When I finished listening to this wonderful podcast, I thought about how little I knew about clinical trials, beyond their basic purpose to investigate medical, surgical or behavioral interventions for a disease. Listening to the Backstage @ Upstage podcast inspired me to set out to do a little informal research to learn more.
Clinical trials are the primary way researchers can evaluate a new treatment. As such, it is possible to learn if a new drug or interventive technology is safe, effective or most suited for certain populations of patients. Health authorities like the FDA regulate clinical trials, and patients are informed about benefits and risks, and can stop at any time. During treatment, patients who volunteer to receive treatment may be able to receive cutting edge treatments, current standards of care, or they may receive a placebo.

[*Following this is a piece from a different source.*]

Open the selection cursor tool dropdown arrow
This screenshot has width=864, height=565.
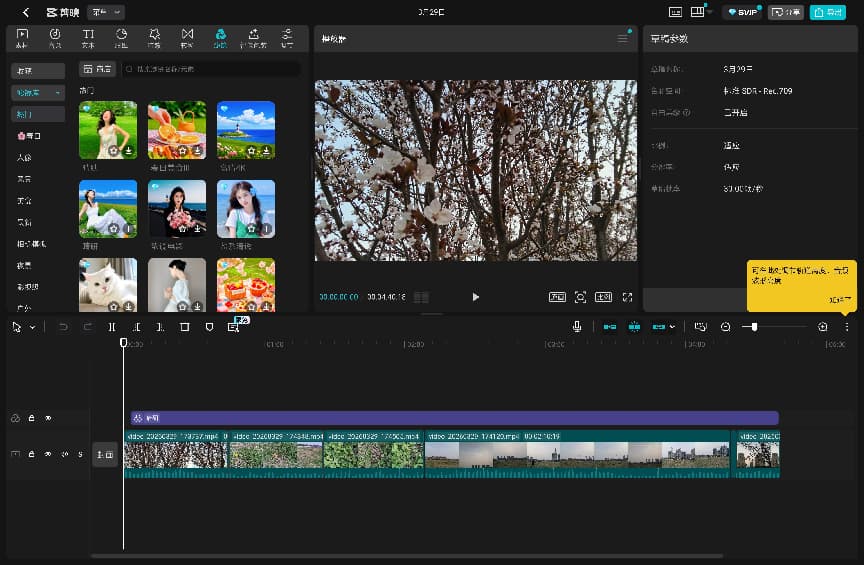click(x=32, y=327)
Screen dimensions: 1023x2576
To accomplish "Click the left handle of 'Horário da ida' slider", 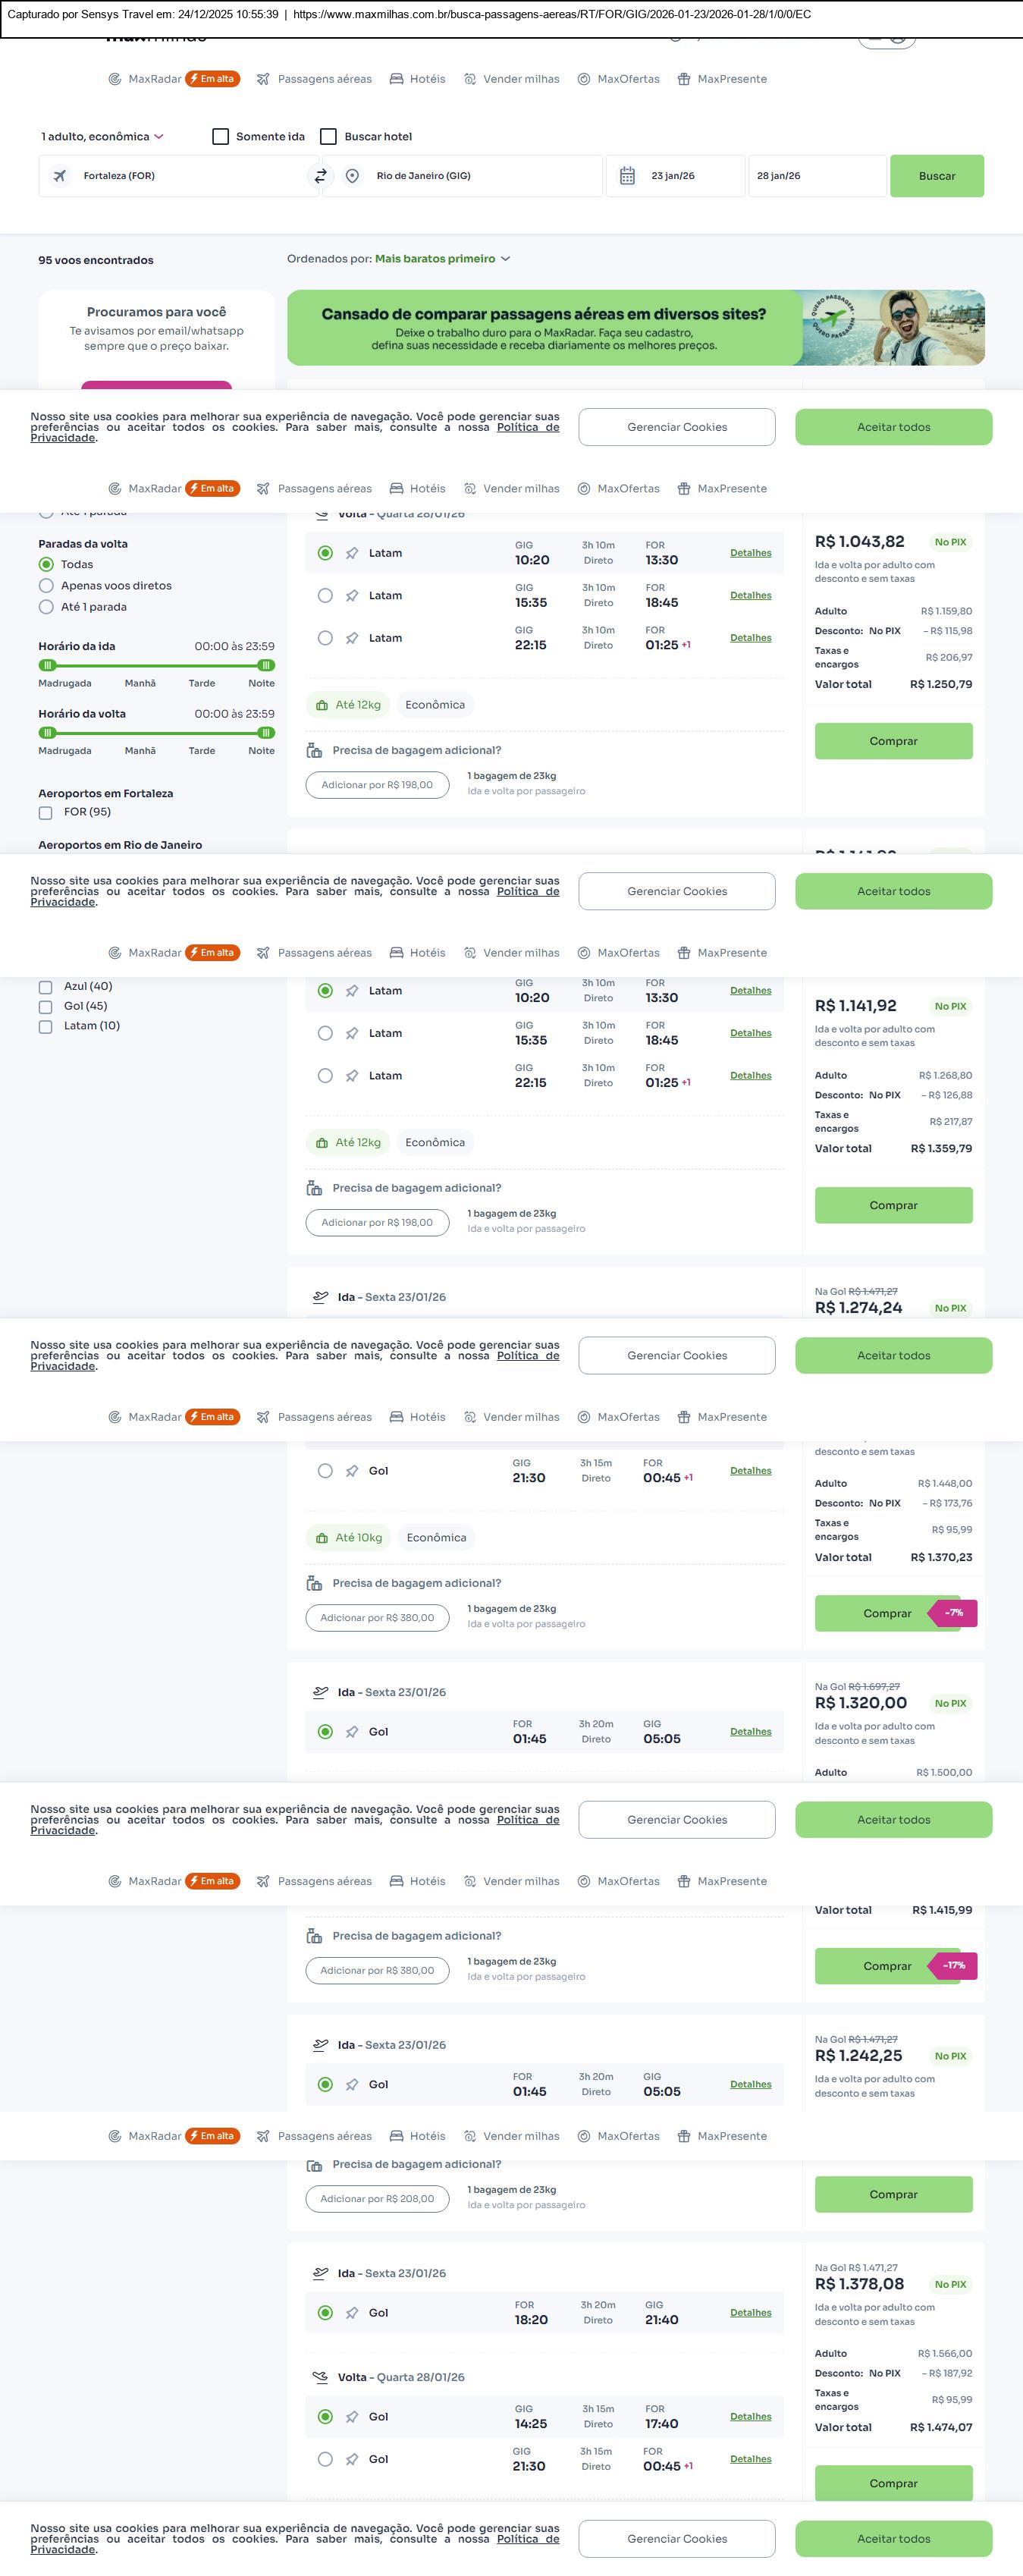I will [x=47, y=665].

Modern clinical trials are not simply offered as a last resort. Today, there are a wide range of reasons for considering a clinical trial. Clinical trials can screen for and prevent disease progression and target those who may best respond to the medication or protocol. Biomarker testing can offer important data to help match a patient with a current trial of targeted therapy. Some patients with advanced disease may prefer a clinical trial over current standard of care to buy more time. In this case, some patients will go on to another clinical trial when it is warranted or gives more hope for effectiveness.

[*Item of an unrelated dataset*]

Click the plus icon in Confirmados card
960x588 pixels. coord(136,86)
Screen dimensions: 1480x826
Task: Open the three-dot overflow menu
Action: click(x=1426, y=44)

Unfortunately, in the US, for some time now, estimates are that only 1 in 20 eligible patients enroll in cancer clinical trials. Research suggests that a clinical trial system that enrolls patients at higher rates produces treatment advances at a faster rate and corresponding improvements in cancer population outcomes. So, why do so few patients participate in clinical trials? The answers are complex, and both medical and non-medical. Medical impediments include being too sick to participate in a study, not meeting the requirements, or the trial is offered at a medical facility that is inconvenient for a patient to get to. Non-Medical barriers to participation in clinical trials include a treating physician who will not know about or consider a clinical trial as an option for their patient. There are also financial burdens and hidden costs for both the participant and provider.
If you are interested in a clinical trial, the best course of action is to approach your treating physician and discuss the pros and cons of a clinical trial for yourself or a loved one. It is essential to be aware that there are options and to work as a team with medical staff to help evaluate the pros and cons to each.
Following our podcast on clinical trials, Linnea Olson lost her life to lung cancer. However, as Thomas Lynch, MD said, “Linnea changed the world in a profound and lasting manner. Her courage and grace touched so many.”